Reproduce the lines of the data verbatim, starting at the line that contains "You are a computer-use agent." and ending after the line that contains "coord(616,809)". Leave out the pictures.

(Records for locating elements on screens)
/---
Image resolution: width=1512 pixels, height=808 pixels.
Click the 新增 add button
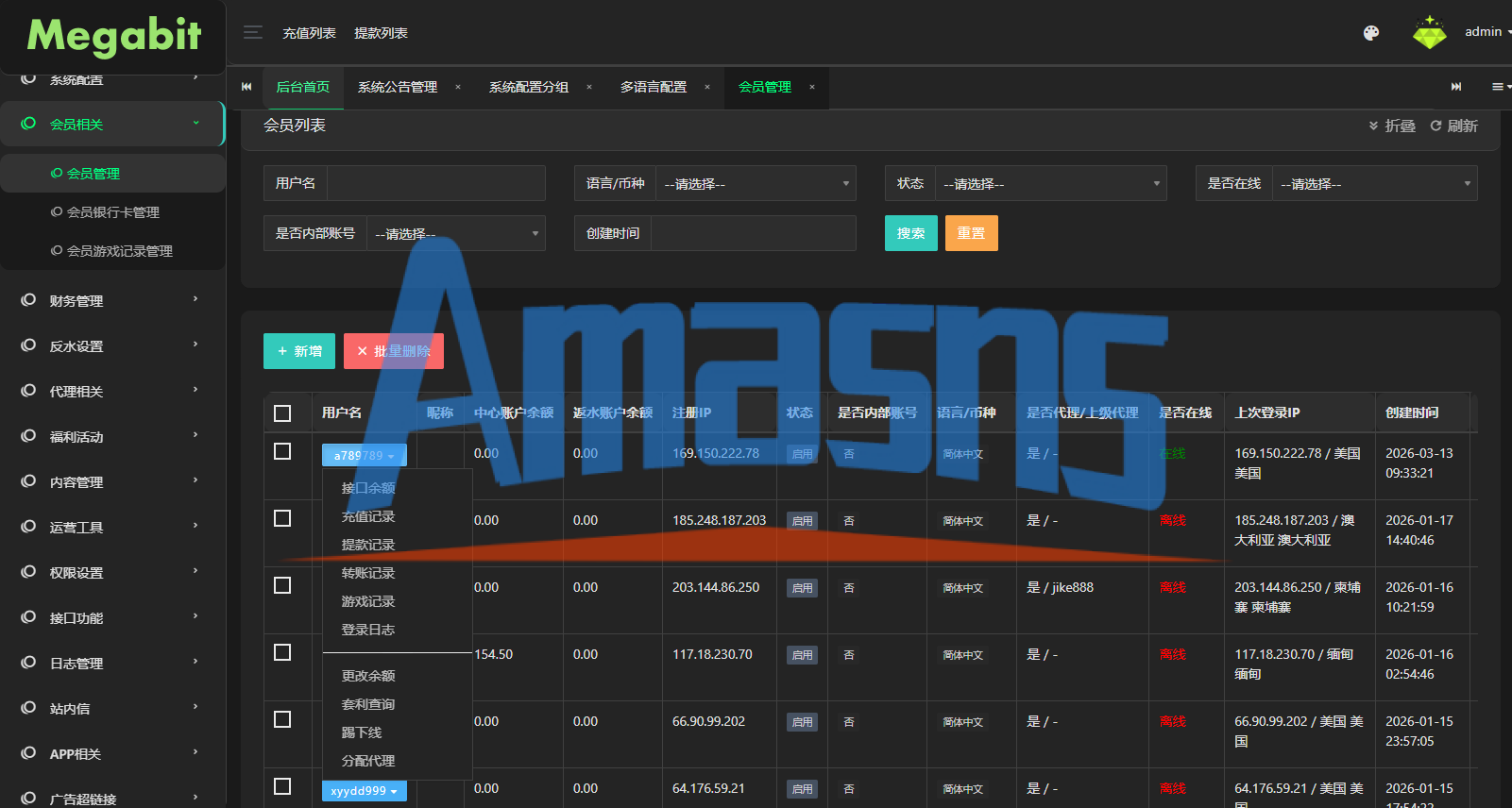click(299, 351)
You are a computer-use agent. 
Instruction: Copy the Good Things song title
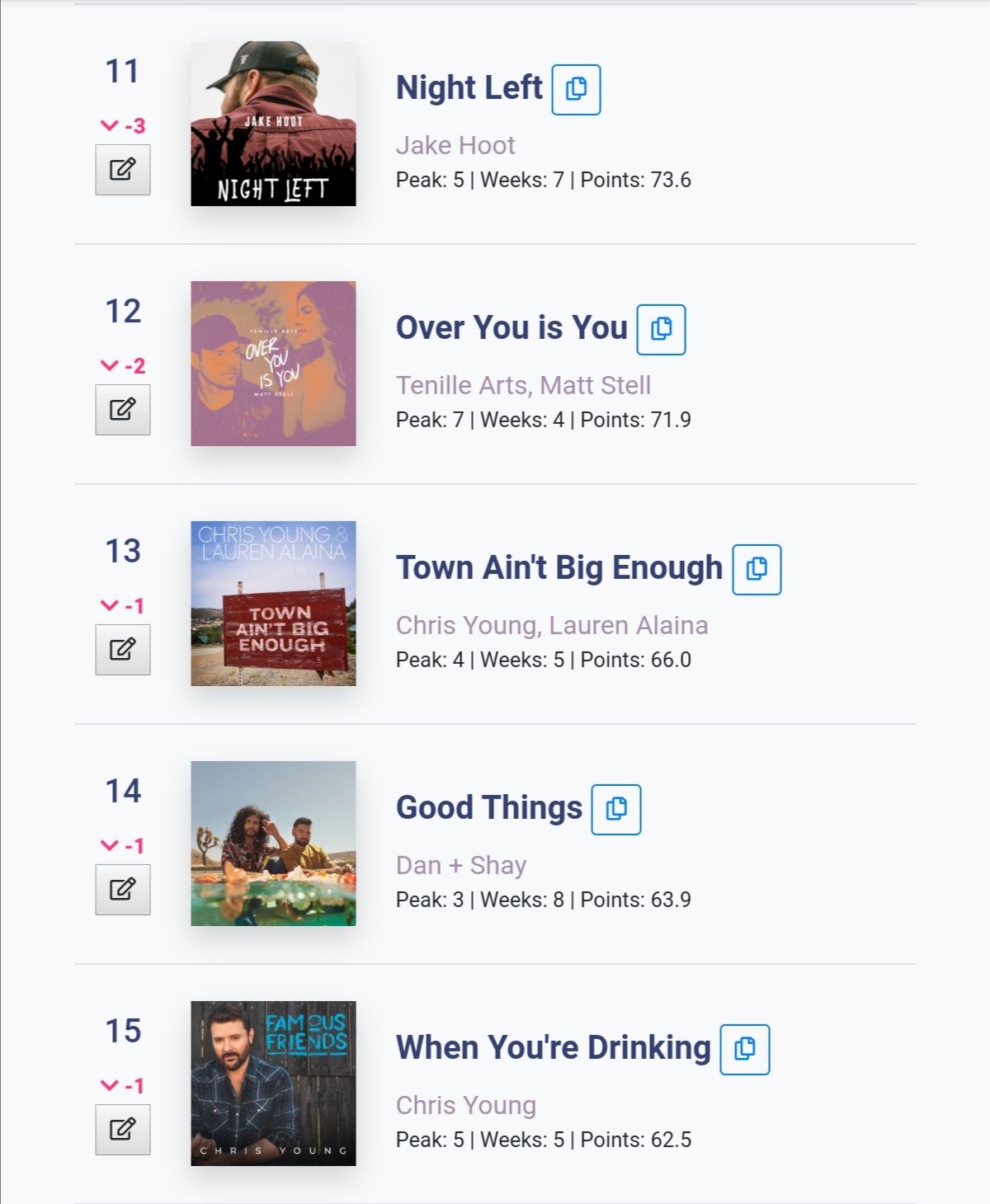coord(616,809)
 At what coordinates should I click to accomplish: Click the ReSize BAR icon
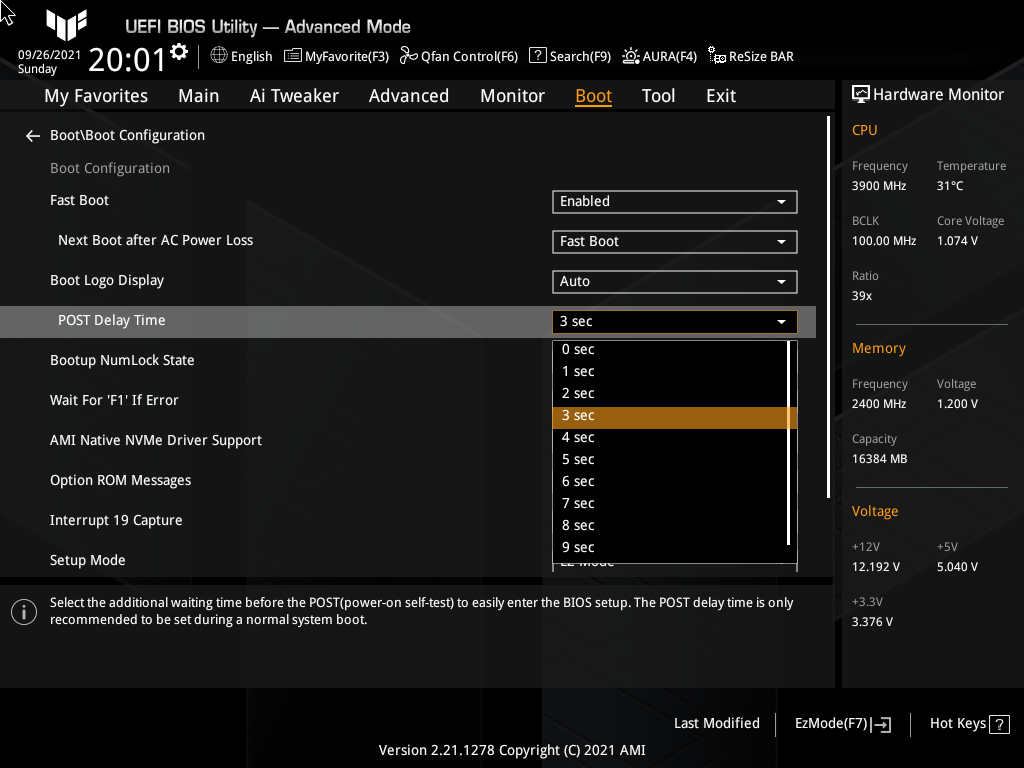750,56
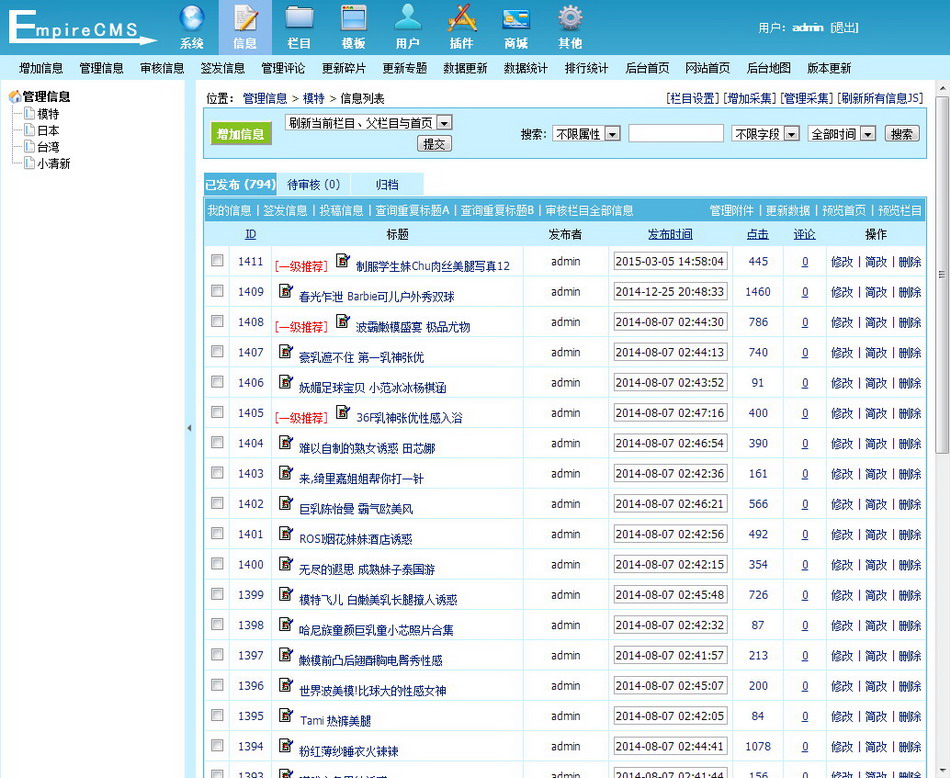Select the 用户 person icon
This screenshot has width=950, height=778.
[407, 19]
\---
- **Output for this exercise**:
You are a computer-use agent. 
Instruction: Copy the Good Things song title
coord(616,809)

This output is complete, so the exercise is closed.